The jefe turned on him his evil grin. “What if the gringo ranchers had caught you last night? Hanging, amigo, is a dog’s death. I would prefer the fusilado of Valles’s men.”

“What if he kicks to your people? Puts in a claim for our heads? You’re working together, ain’t you?”

Once again the jefe looked around. “Listen, amigos! Between friends one may show the truth. Already there is a cloud, a little cloud, no bigger than a child’s hand arisen between us and Valles. If the horses are taken from a gringo rancho in Valles’s country, my chiefs will be the better pleased. What they have Valles cannot get in the days when the cloud grows big and black and bursts.”

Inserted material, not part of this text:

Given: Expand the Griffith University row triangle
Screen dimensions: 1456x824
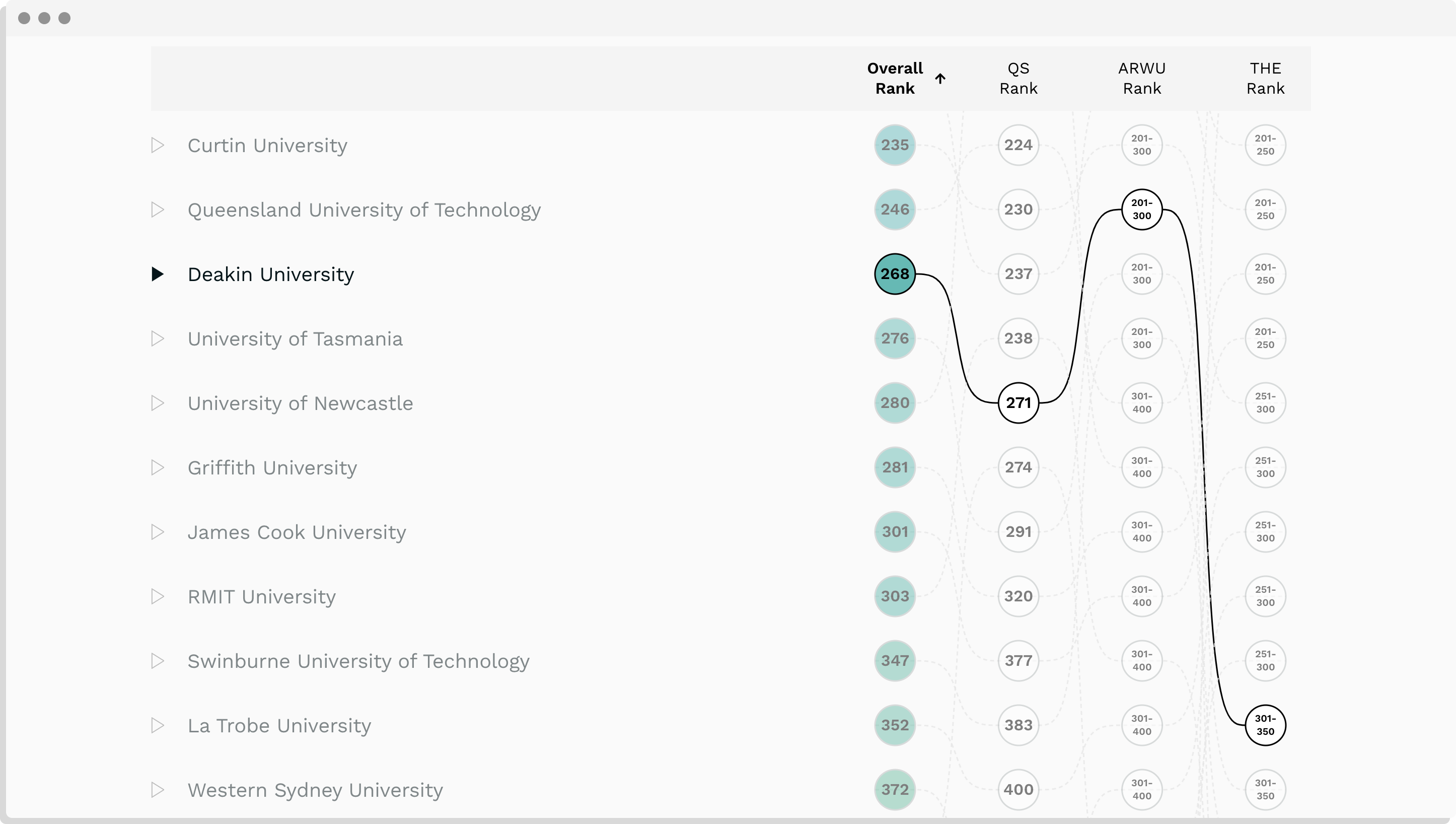Looking at the screenshot, I should [x=158, y=468].
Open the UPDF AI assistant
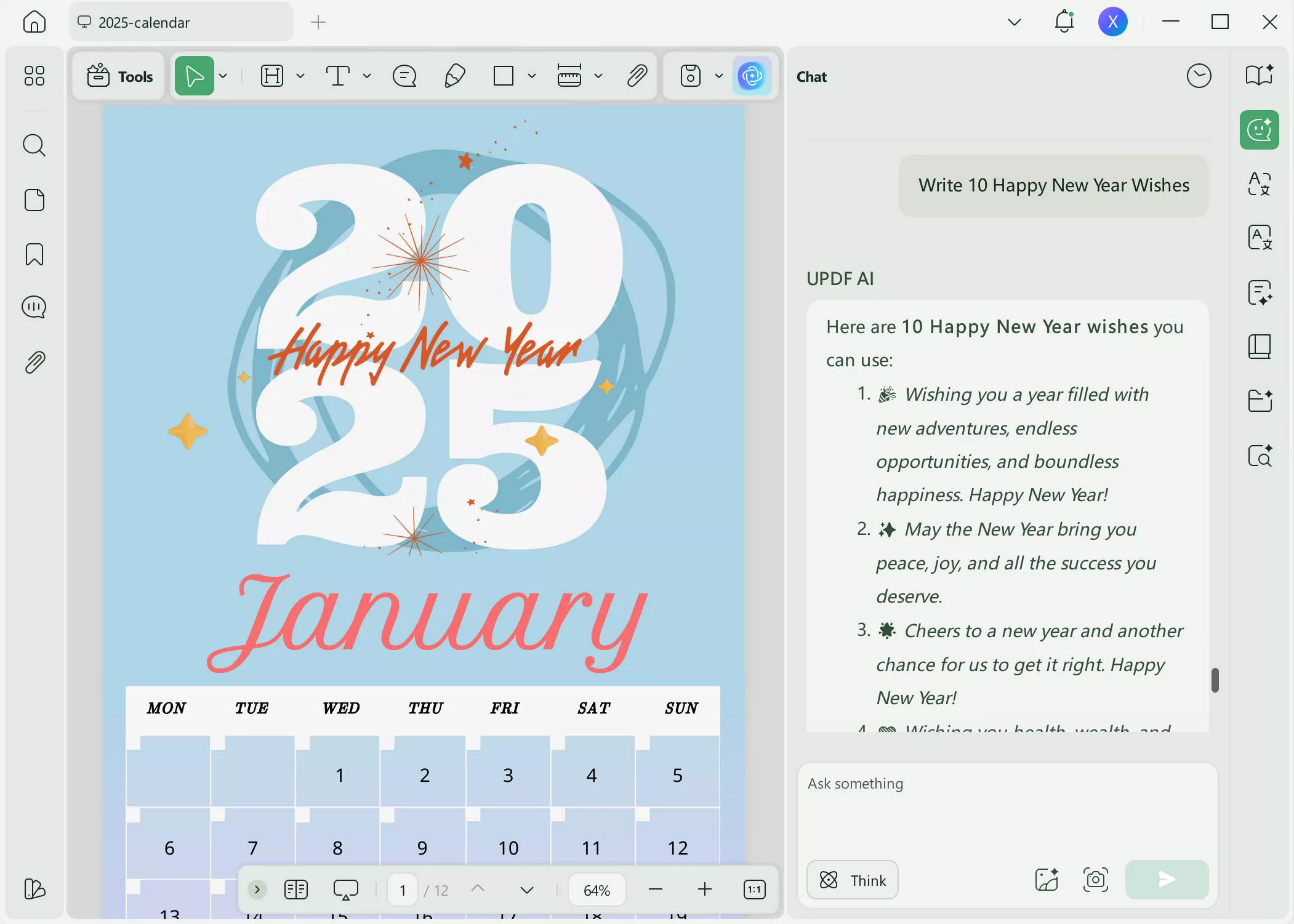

Sliver, who understood more Spanish than he could speak, here nudged Bull. “Ask him if he’ll grub-stake the deal.”

“Ask nothing!” Bull’s hot eyes shot brown fire. “You heard him rubbing it into us, didn’t you? If it wasn’t that we need him I’d wring the little brown adder’s neck.” He went on, suavely, in Spanish, “My amigo questions me of the price. It will be the same – fifty pesos apiece, señor?”

Nodding, the jefe glanced impatiently back at his lunch. He appeared to have forgotten his invitation. Pleading an engagement, he bowed them out through the gates, then returned to his gorging while, hungrier, and even still thirstier, the Three rode down the street.

Usually they were not averse to an exchange of glances, or a flirtation – if the hombre was not in sight – with the brown girls who watched them from their doorways. But now their glances sought only thecantinas, whose open bars displayed a tempting array of bottles. While they looked their progress grew constantly slower, finally stopped in front of one whose owner was taking his siesta stretched out on the bar.

Jake looked from the sleeper to his companions, then at the bottles of anisette and tequila on the rough wooden shelves. “If he was drunk it ’u’d be easy – ” As the Mexican disposed of the doubt, just then, by opening one excessively sober eye, Jake desperately concluded, “Say, kain’t we raise the price among us?”